Is there way to limit the number of saved objects in coredata like stack, where the last objects are automatically deleted?
No, that is something you would need to implement in code. You can, just before you call -save: on the NSManagedObjectContext query the NSManagedObjectContext for how many objects are going to be inserted and perform your custom logic at that point.
I'm converting an app from SQLitePersistentObjects to CoreData.
In the app, have a class that I generate many* instances of from an XML file retrieved from my server. The UI can trigger actions that will require me to save some* of those objects until the next invocation of the app.
Other than having a single NSManagedObjectContext for each of these objects (shared only with their subservient objects which can include blobs). I can't see a way how I can have fine grained control (i.e. at the object level) over which objects are persisted. If I try and have a single context for all newly created objects, I get an exception when I try to move one of my objects to a new context so I can persist it on ots own. I'm guessing this is because the objects it owns are left in the 'old' context.
The other option I see is to have a single context, persist all my objects and then delete the ones I don't need later - this feels like it's going to be hitting the database too much but maybe CoreData does magic.
So:
Am I missing something basic about the way my CoreData app should be architected?
Is having a context per object a good design pattern?
Is there a better way to move objects between contexts to avoid 2?
* where "many" means "tens, maybe hundreds, not thousands" and "some" is at least one order of magnitude less than "many"
Also cross posted to the Apple forums.
Core Data is really not an object persistence framework. It is an object graph management framework that just happens to be able to persist that graph to disk (see this previous SO answer for more info). So trying to use Core Data to persist just some of the objects in an object graph is going to be working against the grain. Core Data would much rather manage the entire graph of all objects that you're going to create. So, the options are not perfect, but I see several (including some you mentioned):
You could create all the objects in the Core Data context, then delete the ones you don't want to save. Until you save the context, everything is in-memory so there won't be any "going back to the database" as you suggest. Even after saving to disk, Core Data is very good at caching instances in the contexts' row cache and there is surprisingly little overhead to just letting it do its thing and not worrying about what's on disk and what's in memory.

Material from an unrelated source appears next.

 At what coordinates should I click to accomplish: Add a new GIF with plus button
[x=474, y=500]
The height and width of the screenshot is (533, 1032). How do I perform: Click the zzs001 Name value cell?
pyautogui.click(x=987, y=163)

If you can create all the objects first, then do all the processing in-memory before deciding which objects to save, you can create a single NSManagedObjectContext with a persistent store coordinator having only an in-memory persistent store. When you decide which objects to save, you can then add a persistent (XML/binary/SQLite) store to the persistent store coordinator, assign the objects you want to save to that store (using the context's (void)assignObject:(id)object toPersistentStore:(NSPersistentStore *)store) and then save the context.
You could create all the objects outside of Core Data, then copy the objects to-be-saved into a Core Data context.
You can create all the objects in a single in-memory context and write your own methods to copy those objects' properties and relationships to a new context to save just the instances you want. Unless the entities in your model have many relationships, this isn't that hard (see this page for tips on migrating objects from one store to an other using a multi-pass approach; it describes the technique in the context of versioning managed object models and is no longer needed in 10.5 for that purpose, but the technique would apply to your use case as well).
Personally, I would go with option 1 -- let Core Data do its thing, including managing deletions from your object graph.